Dipinsi con accanimento la Strage di Portella delle Ginestre: cavalli e muli impazziti dagli spari e donne ferite che tentavano di riparare i bambini e l’uomo con la giovinetta morta sulle braccia. Segnai il dipinto con la scritta: Pippo Consoli, Chieti, 11 agosto 1951, e l’inviai a Suzzara.
Nel frattempo Valeria cresceva bene, Livia e la Mamma erano serene ed io andai a Suzzara insieme a Giacomo Vaccari.

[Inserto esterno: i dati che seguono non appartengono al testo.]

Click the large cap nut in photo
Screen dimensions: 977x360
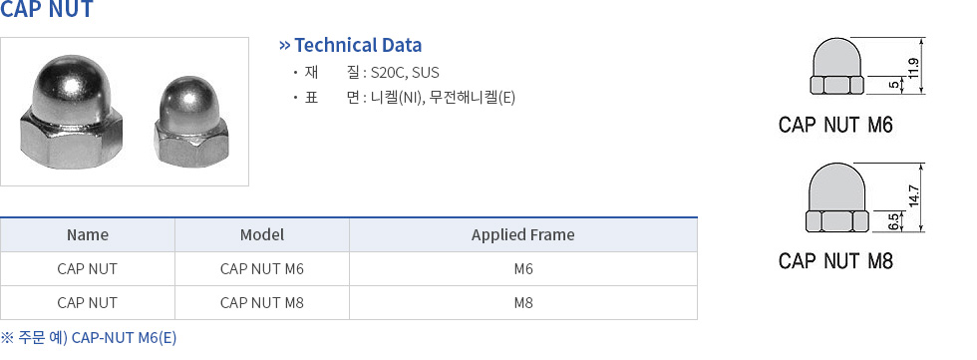click(x=71, y=112)
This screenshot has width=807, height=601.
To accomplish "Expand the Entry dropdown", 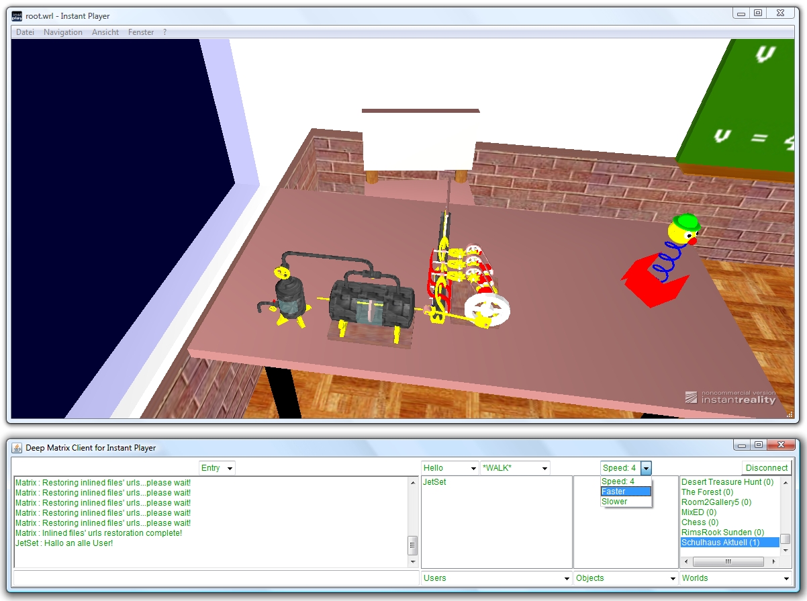I will click(x=217, y=468).
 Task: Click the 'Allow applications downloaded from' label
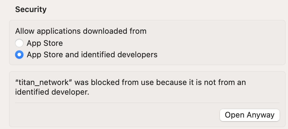(81, 31)
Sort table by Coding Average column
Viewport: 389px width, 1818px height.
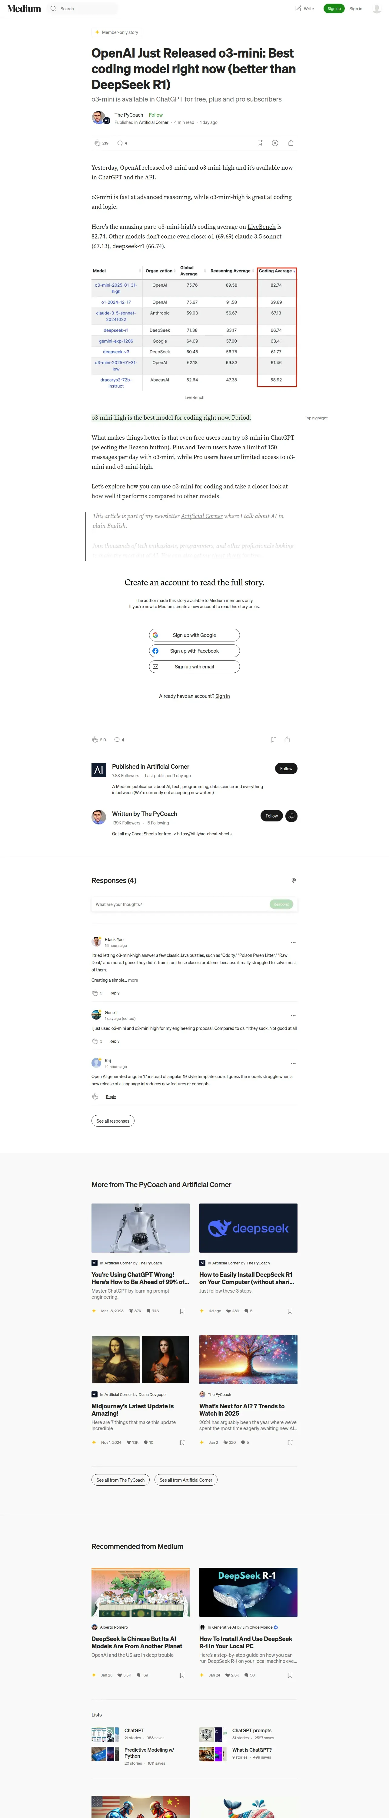pos(277,271)
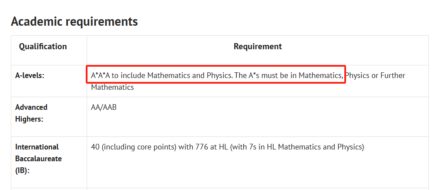
Task: Click the number "40" in IB requirement
Action: pos(95,147)
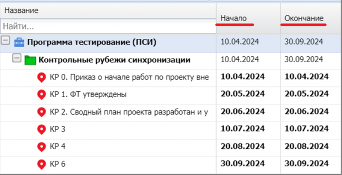Click the red milestone marker for КР 1
This screenshot has height=175, width=342.
41,95
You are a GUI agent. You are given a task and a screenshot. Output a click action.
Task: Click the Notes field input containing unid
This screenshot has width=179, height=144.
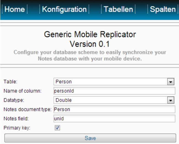114,118
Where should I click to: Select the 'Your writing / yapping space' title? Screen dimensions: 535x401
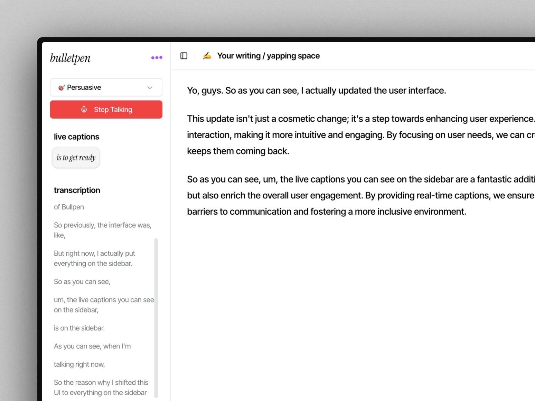coord(269,56)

Trovammo in quella cittadina una grande animazione. Apprendemmo che su L’Unità del 5 settembre ‘51, c’era un articolo di Corrado Maltese, Sguardo alle opere del Premio Suzzara – Il Mezzogiorno nella composizione di Consoli: “…In questa grande tela, un po’ macchinosa ma ardita, l’artista ha messo tutto il suo calore di meridionale, riassumendo tradizioni figurative vecchie e nuove: i mosaici bizantini, i carretti siciliani, Migneco, Guttuso, Fougéron e Guernica. E’ però un’opera di grande interesse, con parti veramente belle e da guardare con attenzione”.
La Giuria (Dino Villani, Stefano Cairola, Ettore Gianferrari, Raffaele De Grada, Guido Ballo) mi assegnò la Cucina Economica Marocchi, come nel ’50 a Guttuso. Mi si consentiva di ritirare l’opera, il cui valore quel premio non bilanciava, e di sostituirla con un altro dipinto. Il primo premio, un cavallino, andò ad Ernesto Treccani.
Molti pittori e visitatori mi attorniarono elogiandomi. Seguirono foto e intervistate alla RAI, sposini mi proposero il cambio della cucina in denaro. Ero inebriato e stordito, e direi piuttosto inebetito. Tanto che, quando Stefano Cairola mi chiese se avessi pronte altre opere per una personale a Milano, ignorai di averne e declinai quell’opportunità che mi avrebbe immesso in un mondo a me ignoto. Dino Villani mi richiese un mini-dipinto per la sua collezione.
Vissi da spettatore, non da protagonista, quella giornata straordinaria. Ligio alla mia solitaria operatività istintiva abituale, ero inadeguato a quelle convenzioni salde e concrete. Me ne resi conto solo dopo. Poi, Portella tornò a Chieti. La esposi alla ‘Bottega d’Arte’. L’acquistò la Federazione PCI di Pescara, che ne fece dono a Giuseppe Di Vittorio (per il suo sessantesimo compleanno). Da allora, quel mio dipinto appartiene alla Segreteria Nazionale della CGIL, a Roma.